Sad Am I, Glad Am I

From the ESP-Disk’ label this month, we have Don Cherry from 1966 with Live at Cafe Montmartre (ESP 4051). It’s the third volume from the Cafe Montmartre recordings, a venue which despite its Parisian name was actually located in Copenhagen. Cherry’s pan-international group during this residency included the Argentinian tenorman Gato Barbieri and the excellent German percussionist Karl Berger on vibes, and here the players recreate to some extent the finest moments of the Complete Communion LP recorded for the Blue Note label around the same time. If you’ve ever found some of the wilder 1969 forays of the free jazz genre (as represented on the BYG label for example) a bit too excessive, Cherry’s semi-composed music from this period should appeal mightily, as he uses his pocket trumpet in solid alignment with the vibraphone to pin down the melodic statements, allowing Gato space to blow wild as he might. The music pulls in exciting five-way cross-directional energies that Ornette himself woulda loved. In my book Cherry should’ve been as highly regarded as Ornette, Trane, or Miles, and even on radio broadcasts like this one his compositional and improvisational talents really shine forth.

With Sounds of the Ghetto Youth (ESP 1067), originally released in 1967 by the HAR-YOU Percussion Group led by Roger “Montego Joe” Sanders, I find myself totally out of my depth with an example of Afro-Cuban and Latin music, musical genres I know nothing about. Montego Joe found himself drawn into a teaching programme in Harlem following the 1964 riots in that area, in an attempt to re-channel the energies of young men into making music. The director of said programme, Leonard Parker, approached ESP’s Bernard Stollman with the idea of making a record with these teenaged players, and the record you now hold in your hands (issued as ORO 5) is the result. The ultra-syncopated rhythms here are undeniably exciting, aided immeasurably by the expert piano work of Nick Kirksey (who wrote two of the compositions), yet I find there’s still a certain hesitancy and amateurishness in the collective playing that somehow prevents the LP catching fire as much as it should.

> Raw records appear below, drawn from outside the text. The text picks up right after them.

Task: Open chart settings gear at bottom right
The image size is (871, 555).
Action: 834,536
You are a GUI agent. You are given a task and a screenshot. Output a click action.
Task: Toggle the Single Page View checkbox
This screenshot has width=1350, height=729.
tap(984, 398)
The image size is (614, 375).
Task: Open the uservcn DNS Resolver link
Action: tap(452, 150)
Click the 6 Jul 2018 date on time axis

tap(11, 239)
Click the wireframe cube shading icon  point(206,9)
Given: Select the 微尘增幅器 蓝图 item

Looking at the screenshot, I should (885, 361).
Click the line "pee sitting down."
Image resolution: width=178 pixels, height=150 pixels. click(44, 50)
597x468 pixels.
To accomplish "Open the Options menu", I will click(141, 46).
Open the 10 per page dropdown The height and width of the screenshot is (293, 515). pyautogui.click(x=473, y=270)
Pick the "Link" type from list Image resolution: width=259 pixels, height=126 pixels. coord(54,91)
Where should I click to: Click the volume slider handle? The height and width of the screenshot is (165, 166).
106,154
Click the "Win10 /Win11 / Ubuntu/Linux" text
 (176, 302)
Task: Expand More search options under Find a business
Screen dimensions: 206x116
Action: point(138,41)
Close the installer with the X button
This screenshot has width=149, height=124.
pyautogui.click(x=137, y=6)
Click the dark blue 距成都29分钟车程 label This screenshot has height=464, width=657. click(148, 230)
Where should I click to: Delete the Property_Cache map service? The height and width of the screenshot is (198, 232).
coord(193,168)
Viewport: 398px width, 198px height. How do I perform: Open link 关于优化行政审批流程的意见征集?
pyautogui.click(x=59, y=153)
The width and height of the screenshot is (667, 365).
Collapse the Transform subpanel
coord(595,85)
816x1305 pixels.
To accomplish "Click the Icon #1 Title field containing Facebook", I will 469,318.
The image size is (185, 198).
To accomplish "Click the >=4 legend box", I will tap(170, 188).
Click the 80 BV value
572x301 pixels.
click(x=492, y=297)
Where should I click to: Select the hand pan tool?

Rejuvenation (ESP 4052) is a contemporary recording by Flow Trio, an underground NYC jazz combo featuring Louie Belogenis on tenor with Joe Morris on bass and Charles Downs on drums. Everything was recorded in Brooklyn in October last year, yet if you close your eyes you could almost be hearing Albert Ayler in 1964 at his most despondent and opaque; Belogenis has almost the exact same quaver in his tone as Ayler used to depict the many ghosts, witches and spirits that floated around his troubled world. This isn’t too surprising a result from this former member of Prima Materia, the Ayler / Coltrane tribute band that also featured Rashied Ali, William Parker, and others; indeed Belogenis is a veteran of the NYC downtown scene since the 1980s, sometimes associated with John Zorn. One of the more enjoyable ESP contemporary releases, only let down by its utterly indifferent sleeve art.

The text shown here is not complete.